Ce dernier écrit que « l‘historiographie de l‘Algérie est déséquilibrée » par les chapitres généralement évoqués. Dont acte sauf que l‘on attendait davantage.

Dans son introduction, il prend soin de définir sa démarche d’historien et d’ajouter que l’histoire est une science humaine ce que tout le monde sait : sauf que l ‘on a l‘histoire on cherche l‘humain !

Il définit quatre grandes périodes historiques : « l’ottomane, peu investie, la coloniale, labourée, la guerre surinvestie et l‘indépendante depuis 1962, presque ignorée ».

Ce livre a certes l‘avantage d’inclure la période ottomane dans l‘histoire de l‘Algérie, souvent laissée de côté, rarement étudiée. Et Pour cause, la première action que fait un envahisseur n‘est-elle pas de brûler les archives ottomanes de la régence d’Alger, ici par les Français, chacun voulant coloniser un pays vierge, sans précédent historique. Chacun niant par la même occasion l‘existence d’un pan entier du peuple des Berbères ! Il est aisé ensuite de proclamer que le pays colonisateur apporte la civilisation.

De plus, les Français ne sont-ils pas« venus avec des barques de dessinateurs, peintres et graveurs afin de marquer l’acte de naissance de l‘Algérie Française et faire histoire ? ».C’est dire leur intention de s’installer durablement dans cette «  Nouvelle France » en écho avec la Nouvelle Angleterre.

L’auteur ne cite même pas dans son texte Kateb Yacine ni Alexis de Tocqueville, pourtant fondamental :

 (…) Nous avons rendu la société plus misérable, plus désordonnée, plus ignorante et plus barbare qu‘elle ne l‘était avant de nous connaître…(Rapport sur l‘Algérie, 1847 p 87).

Et aussi : « L’expédition française de 1830 se présente comme libératrice, suivant l‘exemple de Bonaparte au Caire en 1798 »,après y avoir fait les dégâts et les morts partout sur son passage que l‘on sait (c’est moi qui souligne)  :

libératrice de qui, de quoi ? c’est un leurre total, un faux motif  : civilisation ?  libération ? d’un peuple qui n‘a rien demandé !

Tous les éléments invoqués ne suffisent pas à en faire un livre qui fera date !

Dans un autre ouvrage Pierre Vermeren écrivait que  (…) C'est un paradoxe que les Algériens aient intensifié leur immigration vers la métropole en pleine guerre d'Algérie, et plus encore dans les années soixante, une fois la victoire remportée.
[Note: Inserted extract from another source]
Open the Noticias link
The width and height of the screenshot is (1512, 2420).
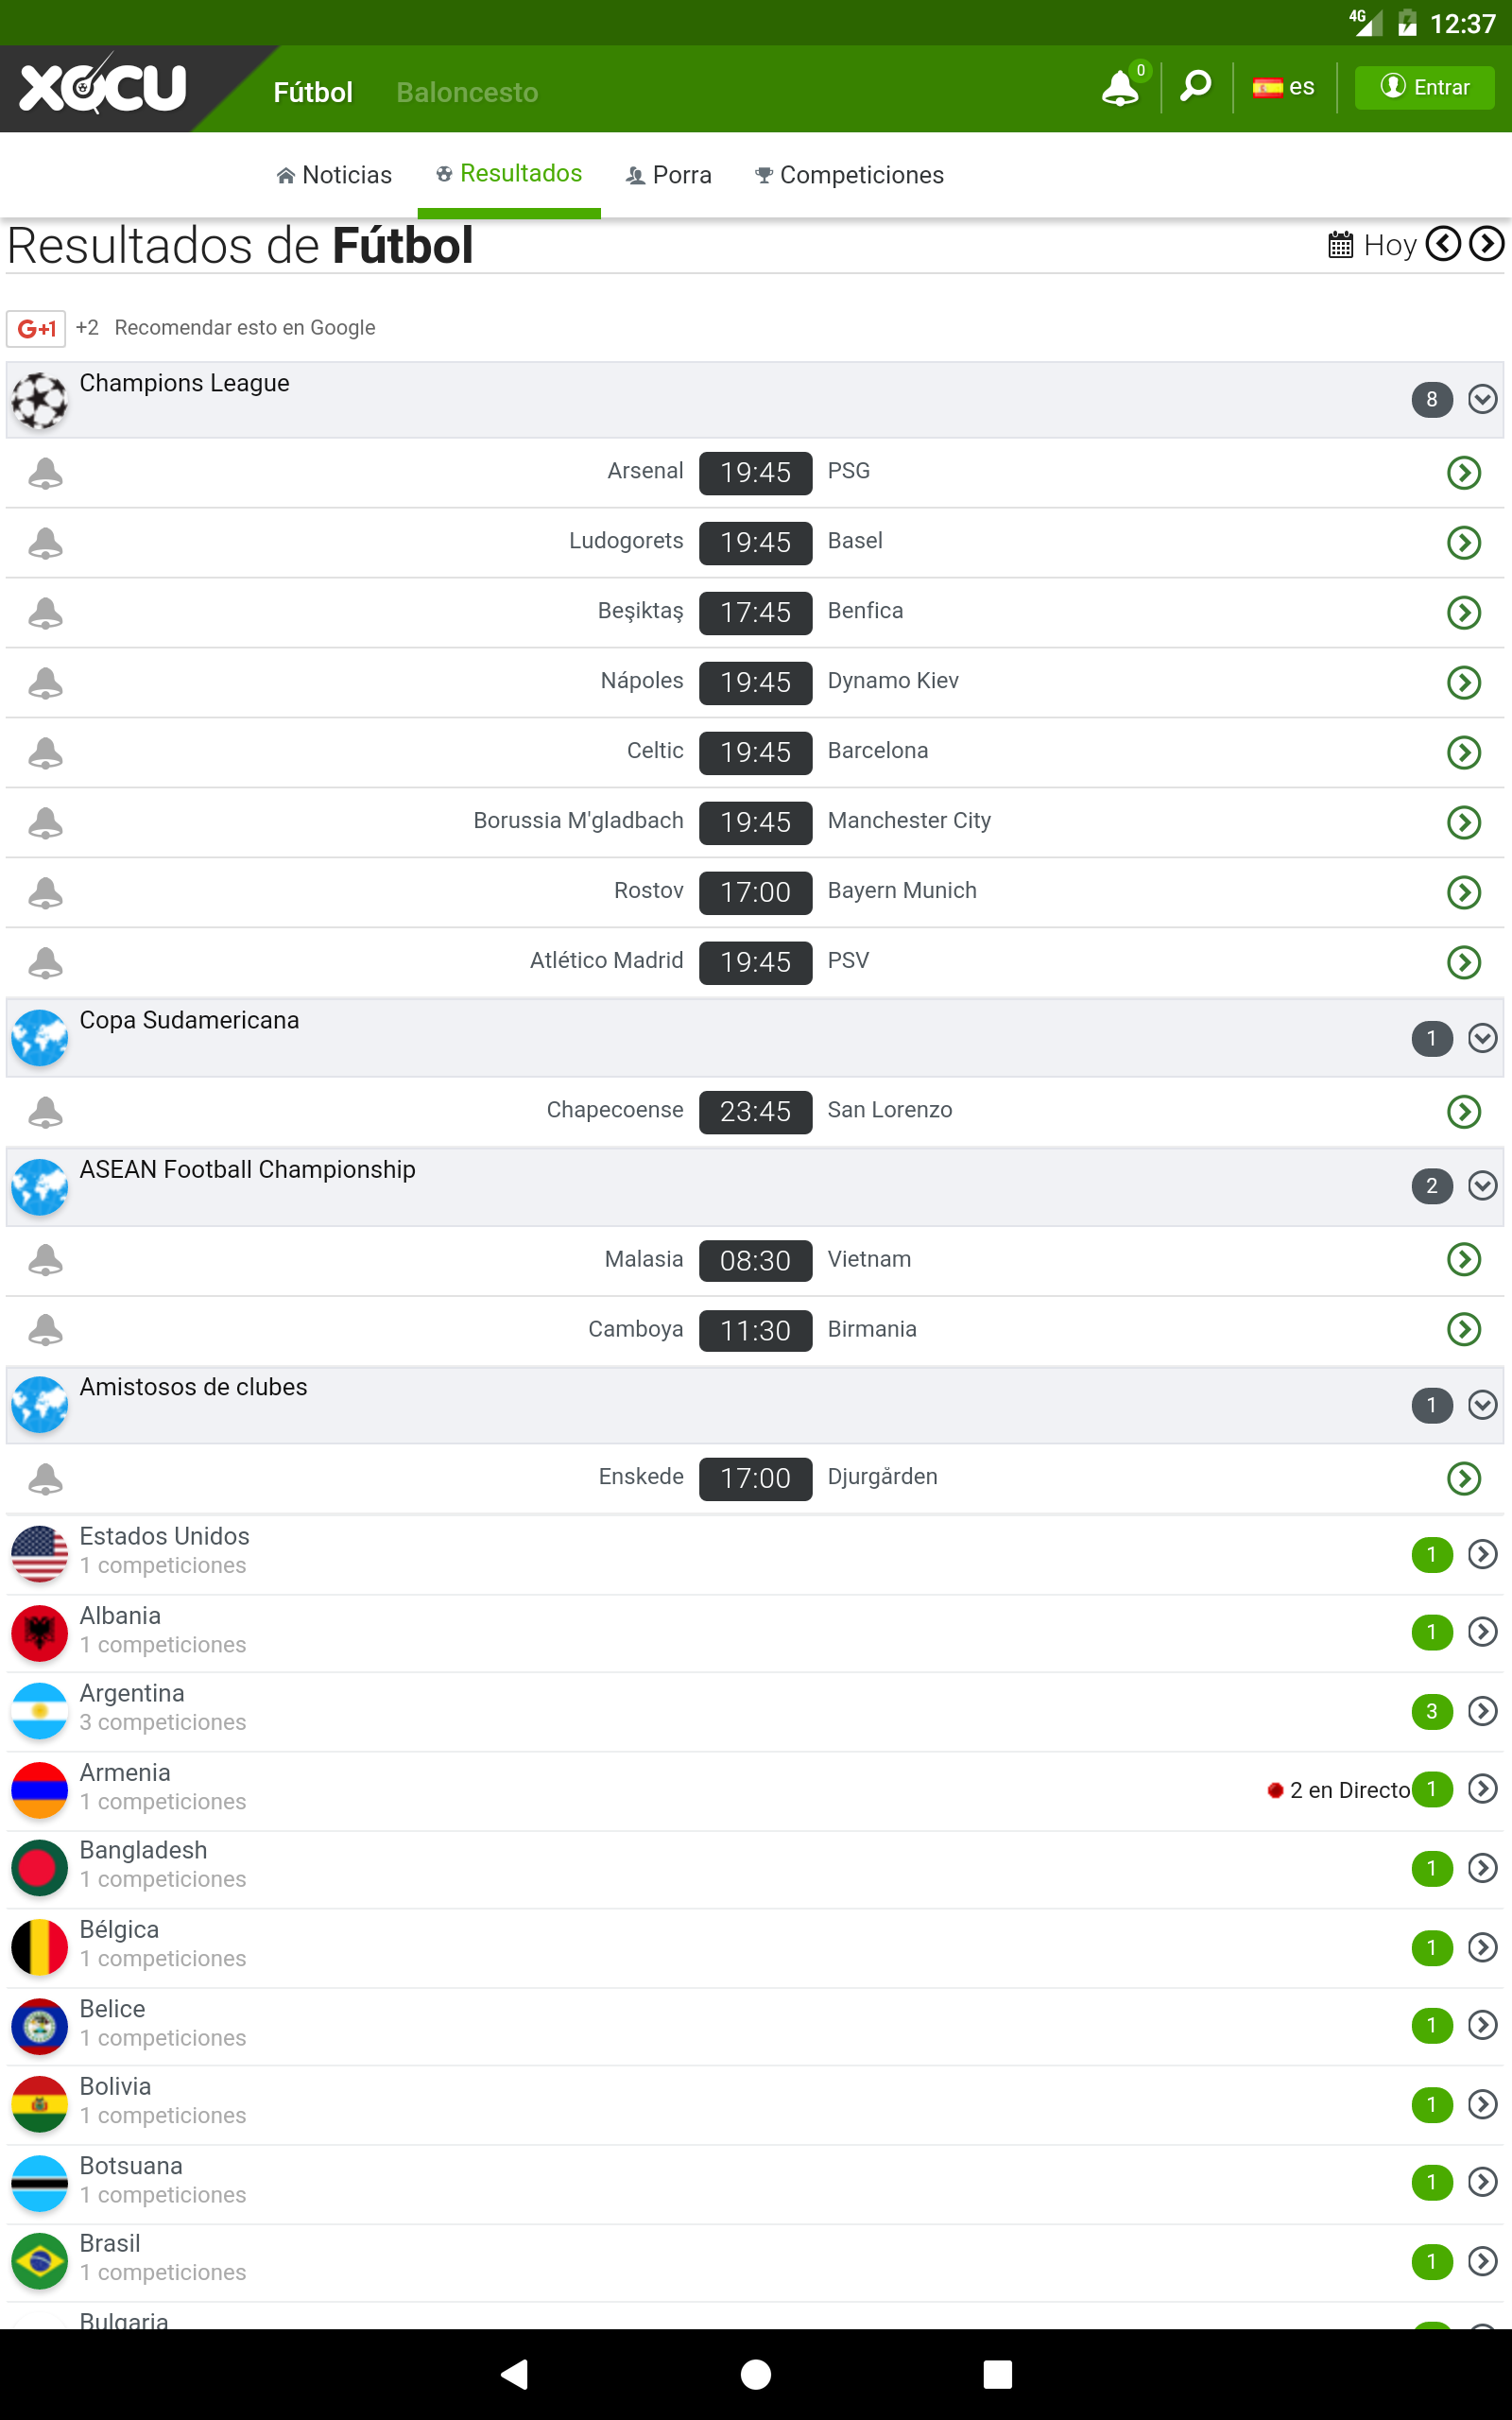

Ils distinguaient très bien le colonialisme du peuple français. Et leurs intérêts matériels de leurs idées politiques. Le temps et l'ignorance de l'histoire permettent d'occulter les faits (…).Parce qu'il faut plusieurs générations pour oublier ce genre de crime.(Centre de Documentation historique sur l‘Algérie, 17.02.2017).

Je ne sais pas s’il faut répondre à cela par écrit mais c’est assez choquant d’occulter le fait que la France est venue chercher les hommes algériens jeunes et valides pour reconstruire le pays devenu exsangue après la deuxième guerre mondiale.

Je me suis demandée pourquoi ce livre, et je me demande également comment se fait-il que pendant près de 400 pages, aucun aspect positif, aucune empathie n‘apparaît sur ce pays très riche, convoité, pillé, dénaturé, violenté depuis des siècles ?

A trop décrire les colonisations, révoltes et mouvements sociaux en Algérie comme des faits banalisés, le livre reste suspendu à des généralités de surface.